(Stored items)
————————

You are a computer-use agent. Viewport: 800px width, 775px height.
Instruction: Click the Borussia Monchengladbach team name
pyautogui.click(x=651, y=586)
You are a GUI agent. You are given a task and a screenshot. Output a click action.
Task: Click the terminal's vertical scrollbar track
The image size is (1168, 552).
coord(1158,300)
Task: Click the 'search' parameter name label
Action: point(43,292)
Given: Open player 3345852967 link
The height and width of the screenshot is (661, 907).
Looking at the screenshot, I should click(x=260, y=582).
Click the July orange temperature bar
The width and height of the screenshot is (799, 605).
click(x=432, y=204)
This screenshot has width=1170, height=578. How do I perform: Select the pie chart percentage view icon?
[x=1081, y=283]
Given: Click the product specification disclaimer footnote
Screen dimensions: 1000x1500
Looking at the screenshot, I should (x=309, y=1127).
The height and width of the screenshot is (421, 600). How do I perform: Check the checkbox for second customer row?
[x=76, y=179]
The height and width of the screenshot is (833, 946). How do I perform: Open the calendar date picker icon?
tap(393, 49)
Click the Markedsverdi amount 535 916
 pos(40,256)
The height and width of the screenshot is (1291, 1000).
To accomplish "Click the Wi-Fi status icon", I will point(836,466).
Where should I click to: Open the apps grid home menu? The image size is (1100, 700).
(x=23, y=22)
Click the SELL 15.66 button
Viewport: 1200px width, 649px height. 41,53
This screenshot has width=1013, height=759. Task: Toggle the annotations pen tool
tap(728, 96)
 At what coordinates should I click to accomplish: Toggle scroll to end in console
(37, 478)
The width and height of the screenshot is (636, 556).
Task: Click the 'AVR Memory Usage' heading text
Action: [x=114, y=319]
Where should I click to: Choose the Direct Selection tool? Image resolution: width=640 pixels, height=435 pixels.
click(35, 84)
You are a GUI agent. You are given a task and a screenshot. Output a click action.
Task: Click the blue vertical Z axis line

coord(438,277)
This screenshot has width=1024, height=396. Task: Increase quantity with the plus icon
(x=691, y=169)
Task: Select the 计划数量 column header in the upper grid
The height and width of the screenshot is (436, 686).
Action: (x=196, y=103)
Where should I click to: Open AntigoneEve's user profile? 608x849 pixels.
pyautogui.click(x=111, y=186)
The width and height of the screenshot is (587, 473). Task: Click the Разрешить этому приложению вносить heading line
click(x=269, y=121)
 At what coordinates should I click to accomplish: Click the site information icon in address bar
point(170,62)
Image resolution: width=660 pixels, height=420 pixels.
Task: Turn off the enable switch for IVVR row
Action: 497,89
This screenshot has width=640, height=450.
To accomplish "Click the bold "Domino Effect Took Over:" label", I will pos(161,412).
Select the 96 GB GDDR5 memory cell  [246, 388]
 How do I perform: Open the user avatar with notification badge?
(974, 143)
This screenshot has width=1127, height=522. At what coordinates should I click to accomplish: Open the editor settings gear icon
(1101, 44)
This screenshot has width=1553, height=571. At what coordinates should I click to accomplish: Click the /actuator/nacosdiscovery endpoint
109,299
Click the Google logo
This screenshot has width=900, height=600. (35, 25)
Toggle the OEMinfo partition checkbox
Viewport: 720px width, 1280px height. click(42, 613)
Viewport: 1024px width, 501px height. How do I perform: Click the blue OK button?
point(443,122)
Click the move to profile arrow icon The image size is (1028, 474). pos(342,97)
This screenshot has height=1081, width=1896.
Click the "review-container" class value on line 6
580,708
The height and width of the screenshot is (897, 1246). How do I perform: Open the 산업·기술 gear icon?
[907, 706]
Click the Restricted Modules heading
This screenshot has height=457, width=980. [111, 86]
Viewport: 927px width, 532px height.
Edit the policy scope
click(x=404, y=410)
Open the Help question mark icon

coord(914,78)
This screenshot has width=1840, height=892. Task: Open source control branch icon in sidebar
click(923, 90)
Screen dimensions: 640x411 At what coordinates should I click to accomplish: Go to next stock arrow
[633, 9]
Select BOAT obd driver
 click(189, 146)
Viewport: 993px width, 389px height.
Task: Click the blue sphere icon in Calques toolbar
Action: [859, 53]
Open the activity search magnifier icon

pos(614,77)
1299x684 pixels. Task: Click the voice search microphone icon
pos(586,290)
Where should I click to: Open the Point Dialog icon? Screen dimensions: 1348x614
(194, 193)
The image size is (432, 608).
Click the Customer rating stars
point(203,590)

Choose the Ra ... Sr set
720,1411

————————

- [Directions for this task]: For the records above, state the number of lines that include the string "will" and add nothing.

- [Expected answer]: 2